**ARTICLE**
============
# New here..



## JPD (Sep 22, 2008)

Hey everybody, as the title says, I'm new here. I've got 6 small African Cichlids in a 10 gallon, that are about to be switched over to a 29 gallon(probably this weekend).

If anybody has any advice, let me know. I'm still kinda new to this, though, my fiancee's dad is an expert with cichlids(he has many tanks at his home). And, he has been giving me advice.

Here are some pics...








That's Bumblebee(my favorite), Dot(the newest), and Princess(I think, the only female in the tank).


















Princess in the center. Stripes, and Kenny on the sides.


















A good shot of Dot.









The little orange guy is Krush.



















Also, this isn't really the place, but, for anyone that cares, once I switch them to the 29g tank, I'm going to get a female Betta, some tiger barbs, and a couple cory catfish for the 10g.

Thanks.

JPD


----------



## bac3492 (Jul 25, 2008)

I would wait off on the 29 and go straight to a MUCH bigger tank. I would say 55-75 minimum. Bumble bee's (ps, crabro)can get to be 8 inches in length and are very agressive. You have a female auratus in there, they are also very agressive fish. The spotted one is an OB zebra, they can be very agressive. You have a kenyi female in there as well, very agressive. The other may be a rusty?? Your tank is headed for disaster. I would either get a much bigger tank, or return them all. There isnt much you can do with a 29 gallons if your trying to keep african cichlids.


----------



## xalow (May 10, 2007)

I largely agree with bac3492.

In my opinion you have the three top three most aggressive mbuna in that tank: auratus, kenyi, and bumblebee. People often have difficulty keeping even a single specimen of any one of these even in 55 gallon tanks.

There are however a few smaller more peaceful species of mbuna that would be ok in a 29 gallon called dwarf mbuna such as the pseudotropheus saulosi: http://www.cichlid-forum.com/profiles/species.php?id=1

Its not fun to tell people bad news but its probably even harder for you to hear it. Your fish right now are most likely getting along fine, they are still small but as they grow so will their aggression particularly when in a breeding mood. Its kind of like how children fight on the playground with fists and states fight with jet bombers.
============
**RECORDS SHOWN**

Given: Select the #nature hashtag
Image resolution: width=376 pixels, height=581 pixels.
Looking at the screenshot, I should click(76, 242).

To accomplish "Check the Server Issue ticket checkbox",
============
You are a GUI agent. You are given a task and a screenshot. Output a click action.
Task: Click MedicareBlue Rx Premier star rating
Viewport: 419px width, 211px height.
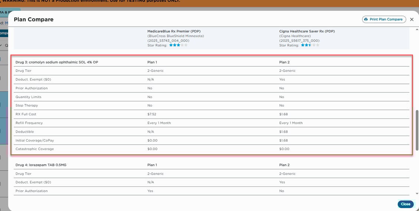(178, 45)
============
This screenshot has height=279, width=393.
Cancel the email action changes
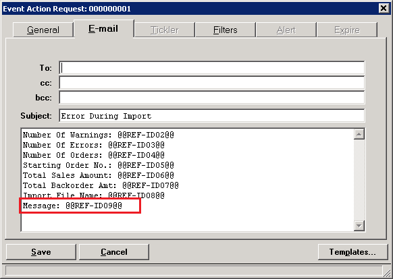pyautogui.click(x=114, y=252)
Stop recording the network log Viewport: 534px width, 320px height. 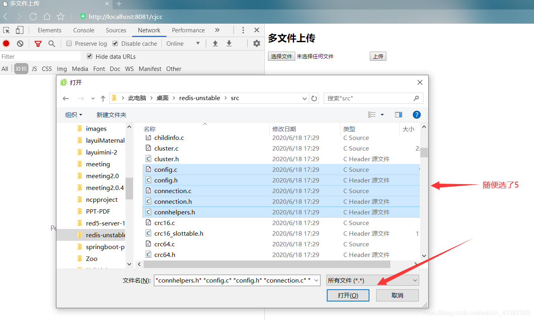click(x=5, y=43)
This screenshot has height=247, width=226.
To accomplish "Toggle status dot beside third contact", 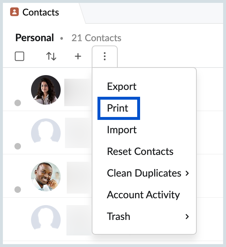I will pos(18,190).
============
**GIVEN PROBLEM 1**
Duplicate the cichlid forum thread from "## bac3492 (Jul" up to and including "(May 10, 2007)".
**GIVEN PROBLEM 2**
Write the next part of the forum thread about keeping African cichlids, picking up after its final post.

**RESPONSE 1**
## bac3492 (Jul 25, 2008)

I would wait off on the 29 and go straight to a MUCH bigger tank. I would say 55-75 minimum. Bumble bee's (ps, crabro)can get to be 8 inches in length and are very agressive. You have a female auratus in there, they are also very agressive fish. The spotted one is an OB zebra, they can be very agressive. You have a kenyi female in there as well, very agressive. The other may be a rusty?? Your tank is headed for disaster. I would either get a much bigger tank, or return them all. There isnt much you can do with a 29 gallons if your trying to keep african cichlids.


----------



## xalow (May 10, 2007)

**RESPONSE 2**
----------



## Gibbs (Apr 21, 2008)

Bigger tank, 6 foot would be best.
What are the dimension of the 29G


----------



## Joea (May 25, 2004)

Hello JPD, welcome to Cichlid-forum.com!

I hope the expert advice you received wasn't that these fish are going to be ok in a 29 gallon. As everyone has stated, nothing less than a 75 gallon is suitable for these species. A 29 gallon just doesn't satisfy the territorial needs of hyper-aggressive mbuna such as the ones you have.

It's also a bit premature to decide the sex of the _M. auratus_. Juvenile males and females all look alike; it could be months before a male changes colour.

I would suggest having a look through our LIBRARYand read some the great articles on these fish and how they should be kept. If you're serious about keeping mbuna, I would start with a 55 gallon minimum and add species that will be a little less challenging.


----------



## jb1edlover (Mar 21, 2005)

Wow, that is the biggest 10 gallon tank I've ever seen.... unless those are fry...
I agree with everyone else, mostly. I've seen those types of fish work in a 55 gallon before but you must have plenty of rock or hiding spots for the fish, sometimes a crowed tank is a good thing because it can ease some aggression. That being said, bigger is better..... in this case. I'd go for at least a 75 gallon if not a 125. Those fish are going to get big and get big quick.
JB


----------



## sirmo (Sep 9, 2008)

If you knew why I had a friend coming over in 30 minutes to take a kenyi off my hands...You'd have never bought that thing.

opcorn:


----------



## Momster (Jul 1, 2008)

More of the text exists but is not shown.